EXTRACT PROVIDED
Neoliberalism has completely reshaped our cities and their governance, both in the global north and south. With upward and downward forces, we are shown a new scalar pattern where the significance of the national scale is decreased while regions at supra- and sub-national levels become more critical. In this process, cities and their governance are influenced together by global forces and increasing local/ regional autonomy. Geographically, the emergence of political and economic issues beyond the city scale/ boundary induces more attention paid to metropolitan development and governance. This is the context where this book has been focusing on and trying to further investigate with cases from eight “metropolitan” areas in both the north and the south. Instead of delving into the geographical inquiry of scale theories per se, this book shifts the focus to the policy processes that are at the core of urban politics and governance yet “require political action beyond the urban scale” (p.214). The contributors make it clear that the metropolitan region/ scale is not a consolidated policy object. Instead, it is a dynamic and ongoing arena that enables contestations and cooperation at both institutional and strategic fronts. By utilizing theoretical resources from geography and related disciplines, this book highlights the spatial dimensions and dynamics of urban policies for a more in-depth analysis of the overall policy process.

YOUR GOAL
Please continue the passage on metropolitan governance and neoliberalism, picking up right after its final sentence.

DATASET EXTRACT
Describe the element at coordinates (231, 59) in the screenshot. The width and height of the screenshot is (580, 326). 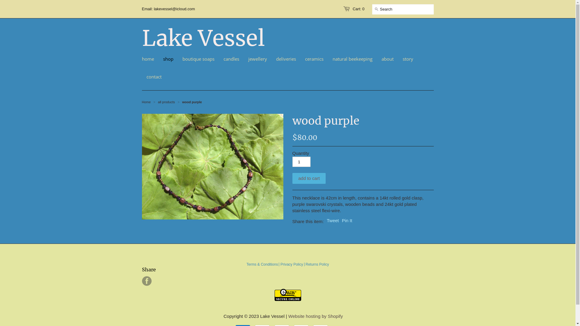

EXPECTED OUTPUT
The book adopts a “problematizing” approach that does not take the metropolitan scale as an a priori political entity. It is the process through which such a scale is being constructed or contested that is worth further reflection. With this recognition, the book makes two critical contributions to our understandings of urban and metropolitan governance. First, this spatial problematizing forces us to look into what is going on empirically, instead of following “the normative assumptions of ‘public choice’ and reform-oriented ‘metropolitan consolidation’ models” (p.4). In this way, we are better equipped to examine the concrete mechanisms through which the metropolitan scale, as a policy project, is actually constitutive of the making and shaping of those policies. Second, this book also offers a set of empirically grounded reflections on the nature of the scale. In contrast to a hierarchical view that we often rely on (i.e., national-regional-urban), this book reminds us to attend more to the relational nature of scales, where economic choices and strategic concerns play crucial roles in consolidating political processes and outcomes that might induce a scale. The scale, in this sense, is better conceptualized as “the emergence and contingent stability of new spatial configurations of governance and regulation” (p.11). In other words, the metropolitan scale is in many cases being contested and not yet “material” as we would imagine. To make the empirical analyses possible, this book innovatively takes an approach of what it labels “heuristic analysis,” where the focus is being put on “the way materiality is subsumed in discursive practices” (p.15).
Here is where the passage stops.